João Constantino Probably because the RAM has only a 4bit address. Program counter is used only to specify an address for the next instruction in memory, therefore it only needs 4bits.
That's exactly right. The memory used in this breadboard computer is 16bytes. So 4bits are sufficient. If you are building your own, perhaps you could try expanding it to 256bytes (using an 8bit program counter) to fit larger program. The bigger the code size, more painful it gets to program using dip switches. But other options are possible.
G Yogaraja Thank you very much, now I understand.
The bus is 8 bits wide, so if you use 4 to encode the instruction you'll always have 4 left for an address (or a constant). That means you can handle each (memory-related) instruction "in one go". If you want larger addresses then you'd have to either make the bus wider or load the MAR (Memory Address Register) in steps.
As for the manual input: there are also rotary encoder switches with 16 positions, so you can use two of those for inputting a byte. They are a bit costly though, ~ 2€ per piece.
Spent 2 hours trying to find our why the counter wasnt working but apparently pin 1 and 9 have to be tied high and it never was in the video. WORD OF CAUTION EVERYONE
yes!
4:42 counter acts strangely
So your programs can only be 16 bit max ?
TheKetsa
had it been great if it were 16-bit.. it's only 16 cycles :)
Yeah, how is this going to work ?
TheKetsa
The program counter is only a 4 bit counter. If this was 16 bit, you'd be able to do way more than this.. because with 4bits you only have 16 cycles but with 16 bits you could have up to 2^16 which is about 65,000 cycles!
16 cycles was what I meant, sorry I am not an english native speaker.
Russell Teapot
yeah it makes a lot of sense, thanks for the clarification :)
that said, you can't have more than 16 iterations in the loop anyways. I mean, you can program it to print out 01010101010...
Or
0,1,2,3,4,5,6,7,8,9,10,11,12,13,14,15,0,1,2,3,...
but after 16 cycles it must repeat.. it can't keep updating new values, or can it ??
I may be asking much here, but say 2018, can we breadboard a quantum computer, please? Only one qbit. Please!!!!
Contango1000
who knows, we may have quantum logic chips in the near future for cheap :)
Given that quantum logic is only really stable on sub-spacial temperatures..... Maybe if you buy one of the mega-freezer racks and put your breadboard in here, with your **AMAZING** quantum gates, which will not draw current but will still make salty your bills
Late, but consider this: we're breadboarding something that was just barely possible in high tech labs 70 years ago.
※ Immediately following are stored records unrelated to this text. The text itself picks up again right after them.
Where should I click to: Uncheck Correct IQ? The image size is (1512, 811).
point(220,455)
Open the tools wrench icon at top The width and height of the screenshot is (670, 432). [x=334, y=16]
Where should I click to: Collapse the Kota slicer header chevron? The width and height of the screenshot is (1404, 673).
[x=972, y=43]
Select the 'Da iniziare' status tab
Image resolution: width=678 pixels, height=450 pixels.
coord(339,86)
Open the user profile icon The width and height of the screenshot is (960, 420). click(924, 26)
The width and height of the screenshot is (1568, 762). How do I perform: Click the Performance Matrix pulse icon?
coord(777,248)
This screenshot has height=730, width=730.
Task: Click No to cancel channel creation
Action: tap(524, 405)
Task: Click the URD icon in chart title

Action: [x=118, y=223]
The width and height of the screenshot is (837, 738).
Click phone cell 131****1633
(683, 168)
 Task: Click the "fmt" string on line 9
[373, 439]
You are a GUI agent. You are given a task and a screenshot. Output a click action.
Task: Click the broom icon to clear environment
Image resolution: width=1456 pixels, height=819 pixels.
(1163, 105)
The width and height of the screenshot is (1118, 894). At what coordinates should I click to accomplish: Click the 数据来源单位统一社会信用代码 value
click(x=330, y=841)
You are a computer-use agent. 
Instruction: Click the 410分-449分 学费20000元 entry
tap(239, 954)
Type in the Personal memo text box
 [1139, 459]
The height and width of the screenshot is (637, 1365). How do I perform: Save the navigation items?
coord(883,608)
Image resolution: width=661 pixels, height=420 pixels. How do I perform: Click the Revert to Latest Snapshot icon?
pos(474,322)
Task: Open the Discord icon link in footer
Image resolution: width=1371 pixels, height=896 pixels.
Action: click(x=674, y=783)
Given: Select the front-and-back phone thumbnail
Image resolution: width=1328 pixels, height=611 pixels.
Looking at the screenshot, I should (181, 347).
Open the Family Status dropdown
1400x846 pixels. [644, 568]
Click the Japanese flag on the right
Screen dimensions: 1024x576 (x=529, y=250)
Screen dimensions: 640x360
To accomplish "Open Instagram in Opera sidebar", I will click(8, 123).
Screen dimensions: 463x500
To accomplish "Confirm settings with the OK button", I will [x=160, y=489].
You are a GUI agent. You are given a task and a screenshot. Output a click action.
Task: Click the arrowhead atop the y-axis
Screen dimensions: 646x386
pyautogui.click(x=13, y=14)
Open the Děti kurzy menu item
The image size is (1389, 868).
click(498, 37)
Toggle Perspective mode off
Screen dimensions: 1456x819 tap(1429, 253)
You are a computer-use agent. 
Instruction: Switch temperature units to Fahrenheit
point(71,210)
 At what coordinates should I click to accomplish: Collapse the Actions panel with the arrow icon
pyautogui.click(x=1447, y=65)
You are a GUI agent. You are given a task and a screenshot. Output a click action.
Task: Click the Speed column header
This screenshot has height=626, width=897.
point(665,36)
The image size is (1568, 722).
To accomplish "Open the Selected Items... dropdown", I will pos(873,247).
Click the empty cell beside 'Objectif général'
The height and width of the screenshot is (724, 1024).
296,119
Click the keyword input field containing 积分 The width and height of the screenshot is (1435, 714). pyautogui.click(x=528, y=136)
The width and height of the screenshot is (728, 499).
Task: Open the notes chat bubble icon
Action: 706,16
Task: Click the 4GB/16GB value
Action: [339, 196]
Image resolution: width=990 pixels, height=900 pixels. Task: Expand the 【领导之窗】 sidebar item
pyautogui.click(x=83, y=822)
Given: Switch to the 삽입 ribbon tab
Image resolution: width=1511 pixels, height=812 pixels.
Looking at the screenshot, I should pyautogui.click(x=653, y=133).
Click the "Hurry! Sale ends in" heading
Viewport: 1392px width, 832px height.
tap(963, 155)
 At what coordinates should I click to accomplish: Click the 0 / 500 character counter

Quantum computing is barely possible in high tech labs right now. So maybe i 70 years you can get a cheap chip with a laser chiller trapping and poking around a few cubits for you.
@@galfisk Maybe you can not build your own yet, but you can run your experiments, for free, on a REAL quantum computer. See "Learn with IBM Quantum Experience" th-cam.com/video/pwwuF-DaPk0/w-d-xo.html. Its is fun, I did it a year ago.
I'M STIIIIIILL
IN A DREEEEAAAAM
Ben Eater!
*dum dum dum duuuuuh*
Great content though!
I have a question. At 6:00 when you bring the counter enable low, the counter stops counting. But then a second (maybe clock tick?) later it clears out the counter completely. Is that how it is supposed to perform?